┏━━
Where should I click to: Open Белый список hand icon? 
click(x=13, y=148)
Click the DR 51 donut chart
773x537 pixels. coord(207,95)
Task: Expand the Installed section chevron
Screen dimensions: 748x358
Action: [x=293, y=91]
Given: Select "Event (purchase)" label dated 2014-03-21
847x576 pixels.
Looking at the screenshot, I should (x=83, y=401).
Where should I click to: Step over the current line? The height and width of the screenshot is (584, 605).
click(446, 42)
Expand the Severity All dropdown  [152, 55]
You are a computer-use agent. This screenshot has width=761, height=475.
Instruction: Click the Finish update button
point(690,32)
┗━━
┏━━
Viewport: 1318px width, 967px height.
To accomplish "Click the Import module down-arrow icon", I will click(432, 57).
┗━━
Goal of the exercise: Select every line of the records that contains the string "width", matching case exactly, and copy those lines.

Exercise result:
Where should I click to: Step over the current line? The height and width of the screenshot is (584, 605).
You are a computer-use agent. This screenshot has width=761, height=475.
Viewport: 1318px width, 967px height.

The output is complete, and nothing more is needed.